Insulza pede a chanceleres consenso sobre Cuba

San Pedro Sula (Honduras), 2 jun (EFE).- O secretário-geral da Organização dos Estados Americanos (OEA), José Miguel Insulza, pediu hoje aos chanceleres que abordem o levantamento da suspensão a Cuba com a vontade de chegar a um consenso e sem cair de novo em divisões.

EFE |

O titular da OEA afirmou, em seu discurso de inauguração da 39ª Assembleia Geral, que os 34 países-membros do organismo querem "progredir (para solucionar o tema de Cuba) e deixar para trás um passado que, para muitos, não é positivo, mas não às custas de cair de novo em divisões" entre os Estados.

Insulza não quis aprofundar demais no tema de Cuba, dado que sua posição, disse, é amplamente conhecida - sempre defendeu facilitar a reincorporação de Havana à OEA - e os chanceleres emitirão com a "máxima prioridade" uma opinião a respeito nas próximas horas.

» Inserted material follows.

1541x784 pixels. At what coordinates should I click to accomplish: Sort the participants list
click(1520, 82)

Os chanceleres foram à Assembleia Geral sem terem conseguido um consenso prévio sobre o levantamento da suspensão imposta em 1962 a Cuba por seus vínculos com o bloco chinês-soviético, e terão que chegar a uma solução nas próximas horas.

O empecilho não é a revogação da resolução de Punta del Este (Uruguai), que excluiu a ilha do sistema interamericano, mas as condições que alguns querem incluir para garantir que Cuba, se decidisse voltar à OEA, cumpra os princípios e valores democráticos e de direitos humanos que regem o organismo.

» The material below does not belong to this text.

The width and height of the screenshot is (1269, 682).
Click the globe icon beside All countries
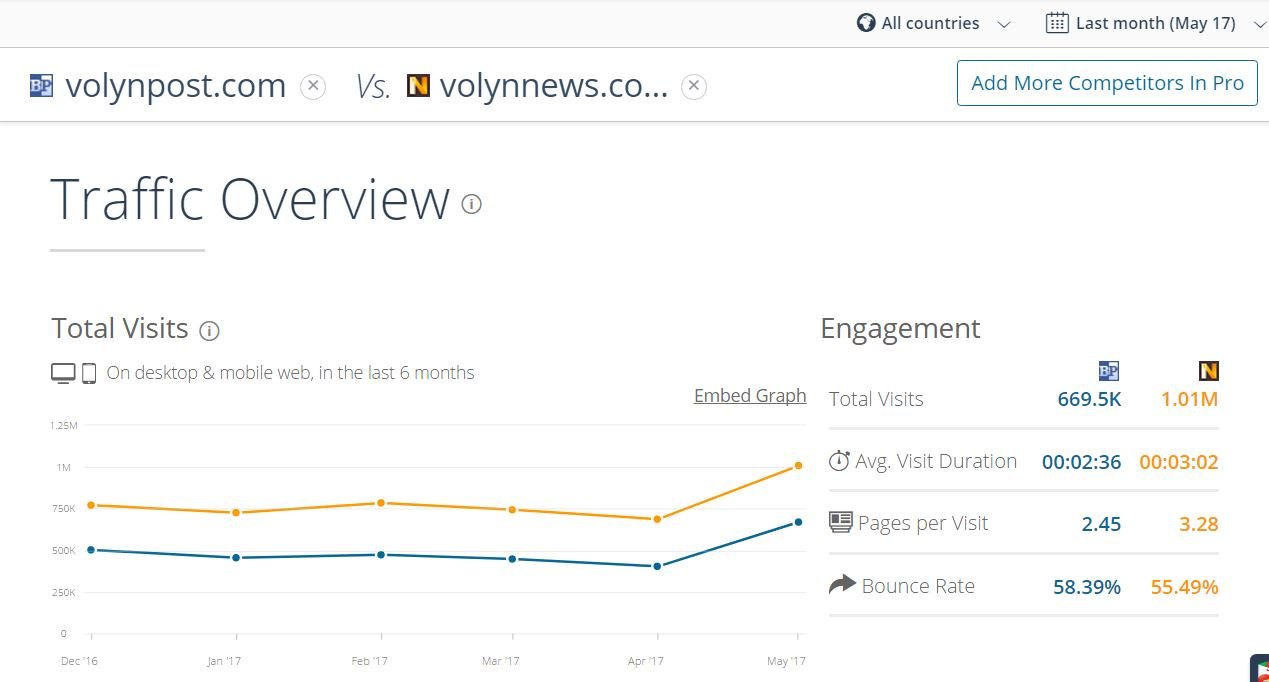coord(866,23)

O tema é complicado e, por isso, Insulza destacou que o debate sobre Cuba é influenciado pelos "principais valores" que sustentam o sistema, como "a inclusão proclamada por nossa Carta de fundação e a democracia que consagramos em nossa Carta Democrática Interamericana".

"Não tenhamos problemas para discutir este tema", disse o secretário-geral da OEA, acrescentando, que, no entanto, este debate deve acontecer lembrando o passado.

"Vamos colocar na frente a vontade de alcançar consensos.

Queremos progredir e deixar para trás um passado que, para muitos, não é positivo, mas não às custas de cair de novo em divisões. Nos últimos anos, funcionamos sempre melhor e de maneira mais harmônica com esta regra", disse aos chanceleres.

Na inauguração, estavam presentes, além do presidente de Honduras, Manuel Zelaya, como anfitrião da Assembleia Geral; os líderes da Nicarágua, Daniel Ortega, e do Paraguai, Fernando Lugo.

O discurso de Insulza foi adiado por alguns minutos, porque, justo no momento em que começaria a falar, Ortega entrou na sala.